The latest analysis examined health and medical reports from a study group of 98,892 female nurses and a group of 37,305 male health professionals, following them for six years beginning in 2000. Those who took ibuprofen regularly had a 38 percent lower risk of ending up among the 291 patients diagnosed with Parkinson's during that time. The likelihood of getting Parkinson's dropped with increasing weekly doses of ibuprofen.
In addition, the researchers performed a statistical analysis joining their study with six others looking at painkillers like ibuprofen and Parkinson's disease risk.
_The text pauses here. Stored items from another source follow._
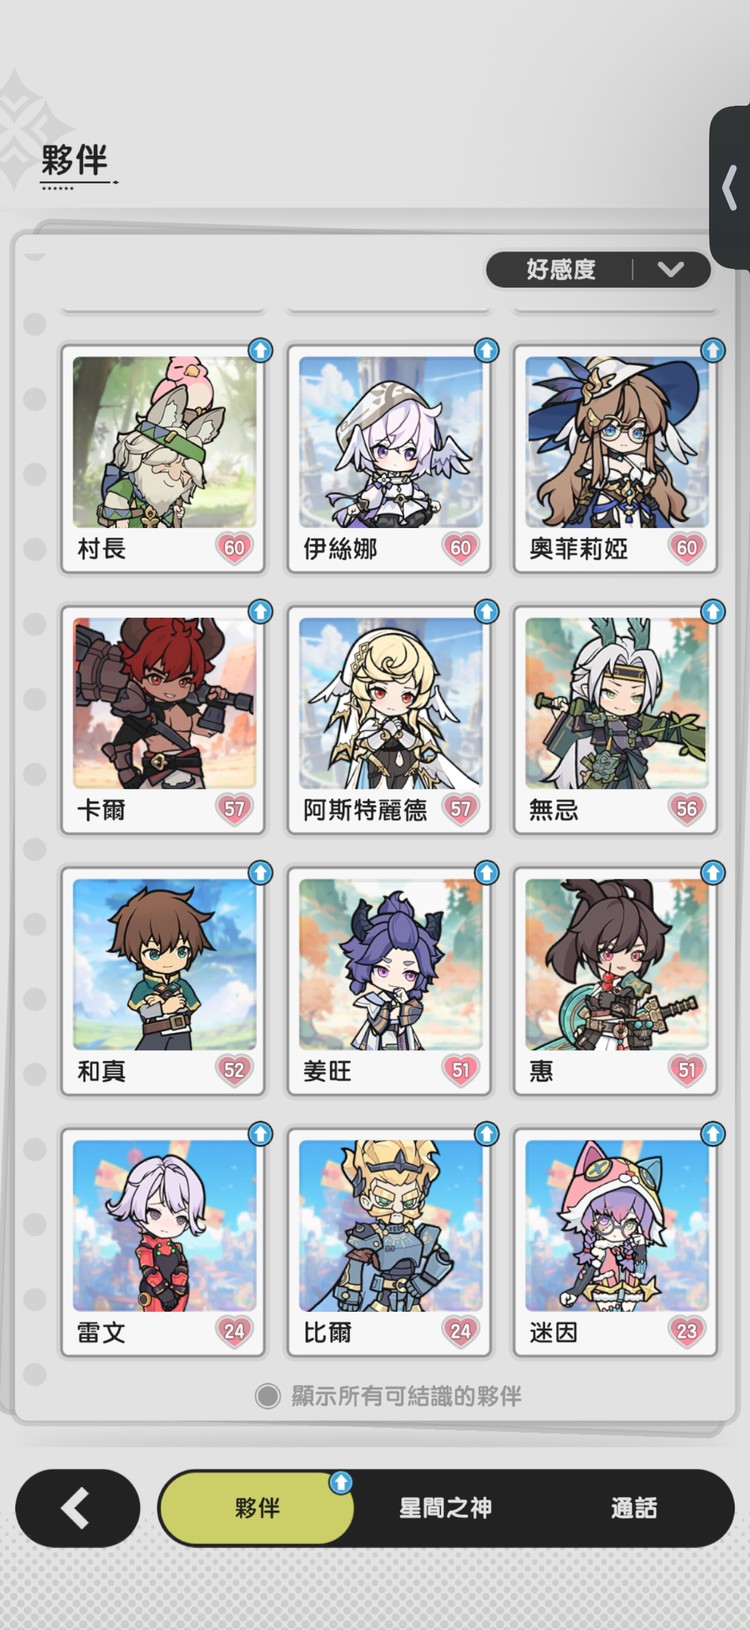Click the chevron arrow beside 好感度

[x=671, y=269]
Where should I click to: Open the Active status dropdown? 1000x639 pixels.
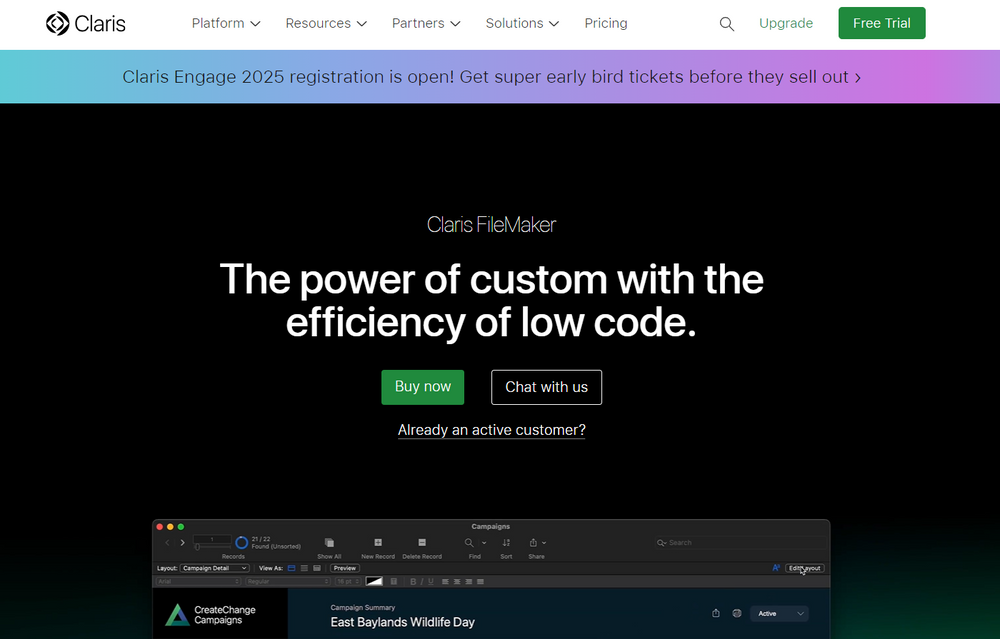[x=781, y=613]
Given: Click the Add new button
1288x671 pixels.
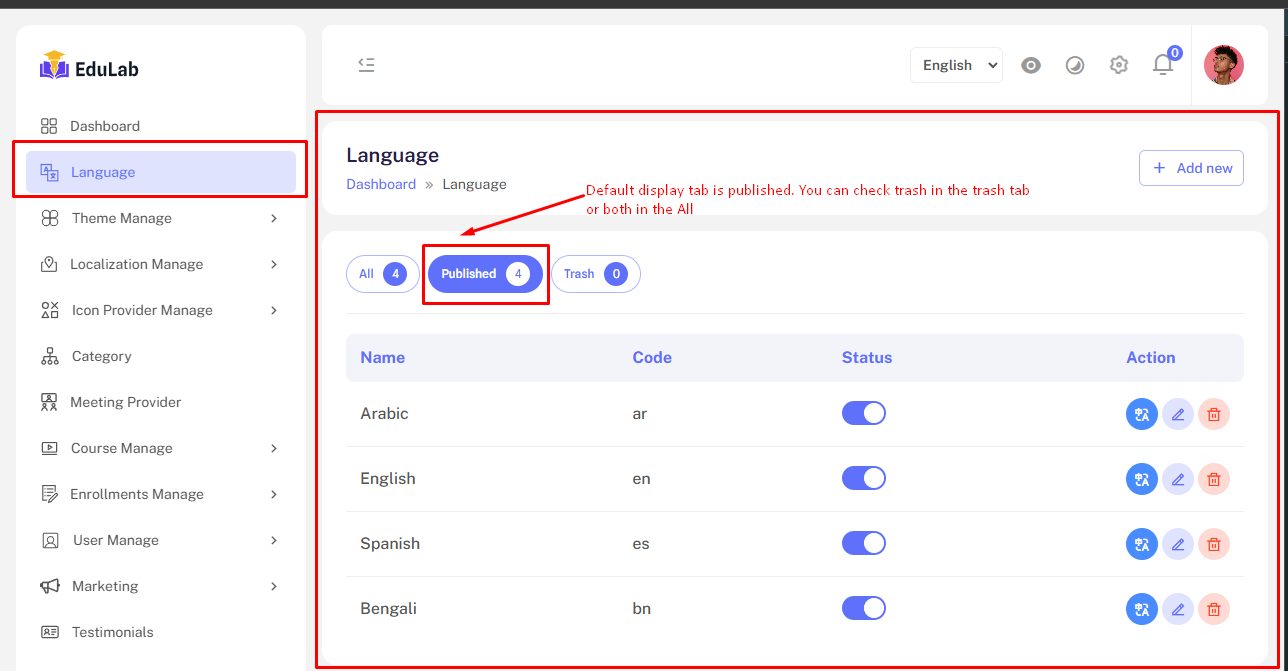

Taking the studies together, the researchers found a slightly smaller but still substantial 27 percent reduction in Parkinson's risk among those taking ibuprofen.
Painkillers and Parkinson's
For years scientists have suspected that painkillers in a class called nonsteroidal anti-inflammatory drugs (NSAIDs), a group that includes ibuprofen, aspirin and naproxen, protect the brain from the damage associated with diseases such as Parkinson's and Alzheimer's by controlling inflammation. But a 2005 paper by Gao's coinvestigators and a 2009 analysis by another group have suggested the association with Parkinson's does not apply to the entire drug class. This new study sharpens the point; it found no reduction in Parkinson's risk for NSAIDs other than ibuprofen, suggesting, the authors write, "that ibuprofen has potential neuroprotective effects not shared by aspirin or other commonly used analgesics."
The investigators speculate this distinction could be due to ibuprofen's special ability to act on a particular signaling pathway in the brain that involves inflammation, the accumulation of destructive molecules called free radicals, and programmed cell death.
Not ready for prime time
An accompanying editorial says doctors should "absolutely not" begin prescribing ibuprofen for patients with Parkinson's disease. Why? Because it may be that ibuprofen protects against the "initial insult" that leads to Parkinson's but is useless once symptoms appear, or it may be it's not ibuprofen at all but some separate characteristic of ibuprofen users that actually protects against the condition, explains the lead editorialist, James H. Bower, M.D., associate professor of neurology at the Mayo Clinic in Rochester, Minn. Meanwhile, he says, long-term ibuprofen use comes with the risk of serious side effects. These include irritation and stomach bleeding and increased risk of heart and kidney problems.
In his editorial, Bower compares the findings on ibuprofen to similar observational findings on smoking, caffeine consumption and high blood levels of uric acid, all of which have been associated with lower risk of Parkinson's. Rather than suggest people try these approaches, he says, scientists have incorporated them into research that tests their effect in a safe form and controlled environment.
Mya Schiess, M.D., director of movement disorders and neurodegenerative diseases at the University of Texas Medical School at Houston, says she has followed research on the issue closely, and does recommend ibuprofen for patients who have a sharply increased risk of developing Parkinson's — for example, those with a rare and disruptive problem called rapid eye movement (REM) sleep behavior disorder, in which they act out their dreams.
Schiess says although she screens patients for problems that could make ibuprofen riskier, and watches them for side effects, the amount linked to reduced risk for Parkinson's is generally not dangerous. "This study is based on whether people use ibuprofen a minimum of two times a week, and that's not an excessive amount of medicine," she says. "It's not a daily, scheduled amount of medicine. I would think that that has to be strongly taken into consideration."
Katharine Greider lives in New York and writes about health issues.